- _TASK BRIEF_:
Report how many lines of the records below include the word "agent". Give nothing but the number.

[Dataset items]
──────────
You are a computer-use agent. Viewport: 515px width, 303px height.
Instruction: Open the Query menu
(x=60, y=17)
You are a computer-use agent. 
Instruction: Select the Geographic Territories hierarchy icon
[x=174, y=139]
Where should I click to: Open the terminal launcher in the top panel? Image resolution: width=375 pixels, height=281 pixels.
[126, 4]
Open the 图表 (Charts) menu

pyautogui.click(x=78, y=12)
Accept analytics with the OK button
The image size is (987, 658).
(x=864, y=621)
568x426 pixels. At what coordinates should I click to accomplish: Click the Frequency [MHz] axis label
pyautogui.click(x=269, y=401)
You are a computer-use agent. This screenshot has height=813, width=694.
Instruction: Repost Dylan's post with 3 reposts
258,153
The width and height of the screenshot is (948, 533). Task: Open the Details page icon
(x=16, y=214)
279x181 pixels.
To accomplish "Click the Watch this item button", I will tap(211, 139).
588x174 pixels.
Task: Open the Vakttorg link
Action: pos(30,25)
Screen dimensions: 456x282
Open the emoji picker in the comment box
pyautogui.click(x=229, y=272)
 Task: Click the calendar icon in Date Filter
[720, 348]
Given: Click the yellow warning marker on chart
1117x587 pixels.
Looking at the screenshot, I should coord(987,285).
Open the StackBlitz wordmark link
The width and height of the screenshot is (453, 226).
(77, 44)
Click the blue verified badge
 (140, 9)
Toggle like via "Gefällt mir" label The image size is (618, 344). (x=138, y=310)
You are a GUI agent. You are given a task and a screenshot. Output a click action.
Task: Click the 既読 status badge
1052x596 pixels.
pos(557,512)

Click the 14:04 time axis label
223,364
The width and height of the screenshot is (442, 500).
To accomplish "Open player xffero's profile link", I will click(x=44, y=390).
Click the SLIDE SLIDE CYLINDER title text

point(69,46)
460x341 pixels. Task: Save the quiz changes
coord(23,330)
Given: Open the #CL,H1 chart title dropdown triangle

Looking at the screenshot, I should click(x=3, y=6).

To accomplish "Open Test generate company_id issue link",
──────────
- _RESPONSE TO THIS TASK_:
4